Assignment 7: Neural Networks and Reverse-Mode Automatic Differentiation

Posting date: Apr 15th 2020
Due date: Apr 29th 2020
Github Classroom link: Assignment 7.

Assignment Description

In this assignment, you will implement a minimal library for reverse-mode automatic differentiation and use it to implement and train a neural network to recognize digits in (a subset of) the MNIST-digits dataset.

Answer the questions below in a “answers.txt” plain file, “answers.md” Markdown, or “answers.pdf” PDF. I will not accept Microsoft Word, OS X Pages, or OpenOffice documents. (I prefer Markdown, so I can see it from your repository on Github directly)

In addition, submit whatever code you use to answer the questions below.

Implementation

Finish the implementation of reverse-mode autodiff in autodiff.py, and write the helper functions for relu(), softmax()
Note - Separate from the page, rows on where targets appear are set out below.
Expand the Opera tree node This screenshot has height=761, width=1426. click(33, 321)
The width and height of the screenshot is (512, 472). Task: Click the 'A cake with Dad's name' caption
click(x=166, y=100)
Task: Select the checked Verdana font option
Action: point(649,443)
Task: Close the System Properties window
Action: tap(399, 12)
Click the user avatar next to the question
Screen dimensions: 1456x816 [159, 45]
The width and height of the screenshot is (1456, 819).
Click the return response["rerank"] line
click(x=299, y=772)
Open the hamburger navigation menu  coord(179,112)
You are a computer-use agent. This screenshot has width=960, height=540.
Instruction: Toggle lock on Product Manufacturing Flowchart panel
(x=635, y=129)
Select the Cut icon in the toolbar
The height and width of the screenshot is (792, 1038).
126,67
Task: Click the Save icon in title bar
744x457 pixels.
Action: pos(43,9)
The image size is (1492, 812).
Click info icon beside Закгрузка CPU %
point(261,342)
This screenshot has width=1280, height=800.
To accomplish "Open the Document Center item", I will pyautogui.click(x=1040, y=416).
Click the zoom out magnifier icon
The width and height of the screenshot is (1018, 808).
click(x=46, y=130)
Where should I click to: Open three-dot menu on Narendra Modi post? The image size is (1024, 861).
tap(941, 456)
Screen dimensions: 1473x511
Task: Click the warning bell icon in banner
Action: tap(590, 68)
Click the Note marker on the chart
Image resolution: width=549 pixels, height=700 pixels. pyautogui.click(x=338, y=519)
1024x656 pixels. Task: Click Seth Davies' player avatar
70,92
Implement a fully-connected multi-layer neural network (with ReLU nonlinearities) to classify the mnist-digits dataset. Use the multiclass cross-entropy loss to train your neural network. Train the neural network using simple stochastic gradient descent, with a mini-batch size of 1. Experiment with at least three different neural network architectures, and at least two different numbers of layers. You will need to experiment with learning the learning rate to find a good number.

During your training process, monitor the misclassification rate on the validation dataset, and choose the best one over a certain number of epochs. (You can determine this manually.)

Questions

What is the performance (in terms of misclassification rate) that you obtain on training data, validation data, and testing data?
Do the architectures matter significantly in this case?
What are the easy classes and hard classes? What classes tend to get confused with one another?
Attempt to the best of your ability to make your network overfit the training data. Can you? What architecture and training procedure achieves that?
Attempt to the best of your ability to make your network significantly underfit the training data. Can you? What architecture and training procedure achieves that? What does that say about this dataset?

Hints

You can expect upwards of 95% accuracy on the training data on this dataset.
Make sure you understand the data. test_mnist.py requires matplotlib and scipy to be installed in your Python setup; if you have those libraries, then you can use test_mnist.py to inspect the training set one image at a time.
Plan for this to take a while to run! With python3, a 3-layer network with about 30 neurons per layer takes about three minutes per epoch. With pypy3, it takes about one minute. (To give you an idea of how inefficient this library is, in PyTorch this would take a couple of seconds at most.)

Use the test_* functions (and consider writing your own!) to develop the automatic differentiation classes in autodiff.py before moving to the development of the NN class in nn.py!

Data

The dataset for this assignment comes from LeCun, Cortes, and Burges.